Le centre enseigne en premier lieu aux patients expérimentés à reconnaître et à comprendre les compétences qu’ils ont acquises en tant que patients. Outre leur connaissance expérientielle (sachant à quoi ressemble le fait de vivre avec leur maladie), certains patients expérimentés possèdent des aptitudes très développées à la communication et à la collaboration, selon Dumez.

Ces patients se servent alors d’exemples de leur propre vie pour contribuer à former les étudiants à développer eux-mêmes ces aptitudes. Par exemple, les patients du programme aident les étudiants en médecine à verbaliser leurs premières expériences difficiles de travail auprès de patients en milieu clinique. « Les patients leur offrent une rétroaction et les aident à réaliser que la collaboration est complexe, dit Dumez. Il n’y a pas de comportement spécifique qui fonctionne pour composer avec des situations humaines très complexes. »

Les étudiants en médecine apprennent non seulement à communiquer et à collaborer avec les patients, mais aussi à apprécier les perspectives des patients. Ils en viennent à comprendre, par exemple, que les buts d'un patient pour son propre traitement peuvent différer de ceux des prestataires de soins de santé.

Une fois leurs diplômes en poche, les étudiants en médecine formés par le modèle de Montréal entrent dans le monde réel avec une compréhension toute différente de la manière de travailler avec les patients. Ce changement est révolutionnaire parce que, dans la médecine occidentale, les médecins se sont traditionnellement vus comme des experts qui disent quoi faire aux patients, et leurs patients comme des personnes qui devraient largement suivre — et non remettre en question — leurs instructions.
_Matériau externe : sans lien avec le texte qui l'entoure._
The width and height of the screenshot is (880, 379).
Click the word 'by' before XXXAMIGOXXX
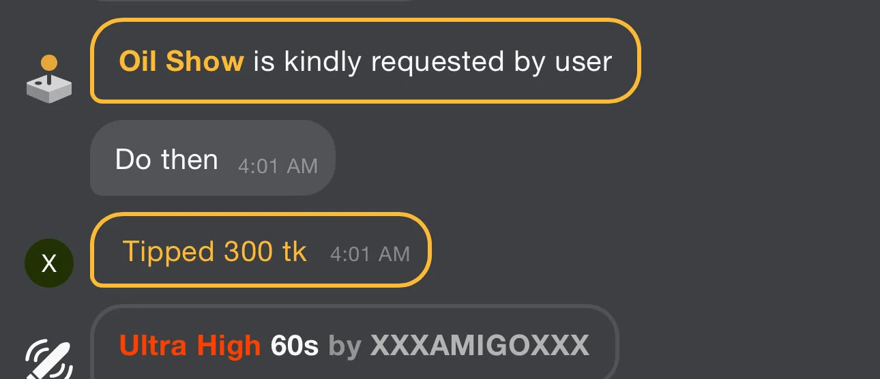click(x=344, y=347)
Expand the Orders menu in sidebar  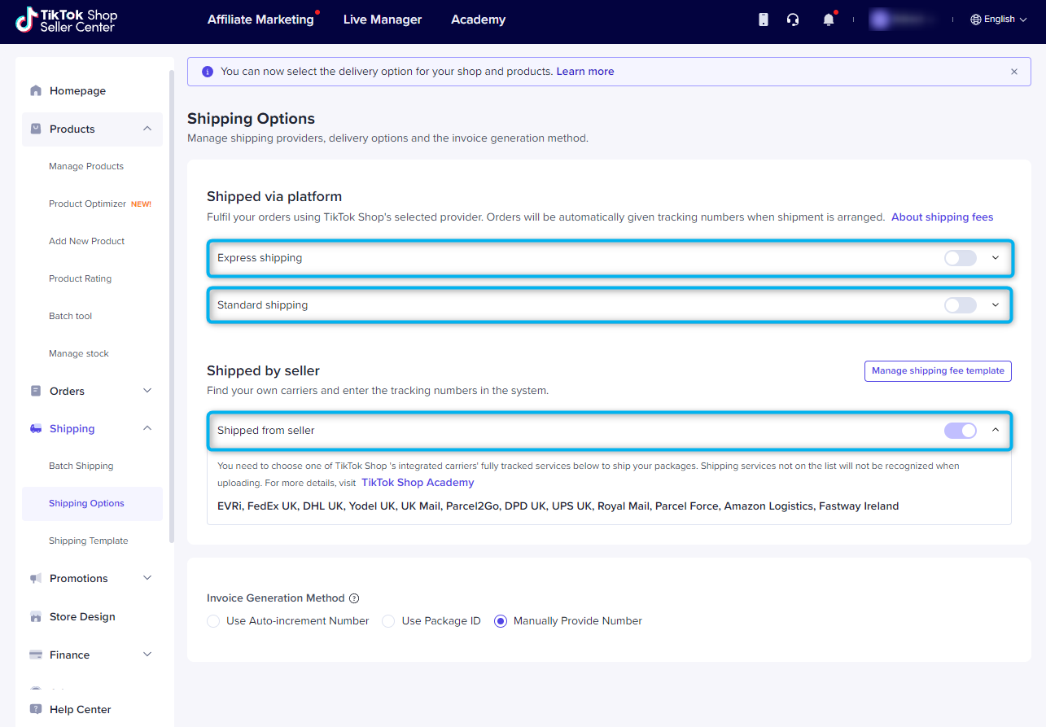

De plus, le Centre d’excellence a travaillé avec 30 hôpitaux du Québec à des initiatives qui accordent aux patients un siège aux comités d’amélioration de la qualité de l’hôpital. « Les prestataires de soins de santé découvrent que les patients et les membres de la famille qui font l’expérience du système de santé jour après jour ont de bonnes idées de la façon de l’améliorer, dit Dumez. Il est grand temps. » Le Centre d’excellence a aussi appuyé les Instituts de recherche en santé du Canada (IRSC) sur la façon d’incorporer le concept patient partenaire dans leur stratégie de recherche axée sur le patient (SRAP). Les chercheurs des SRAP sont désormais tenus de consulter les patients pour déterminer quelle recherche devrait être menée et comment procéder.

Les hôpitaux, les universités et les décideurs du Canada et d’autres pays comme la Belgique et la France ont fait appel à l’expertise de l’équipe de Dumez pour reproduire ou adapter le modèle de Montréal à leur situation. « Le modèle est un catalyseur de changement systémique de la prestation des soins de santé — changement qui a commencé dans les communautés de l’hémophilie et du VIH, dit Dumez. Les patients ont énormément de choses à apporter au système de santé. Cela fonctionne. »

 

Jennifer McPhee est une écrivaine de Toronto qui collabore régulièrement à Vision positive.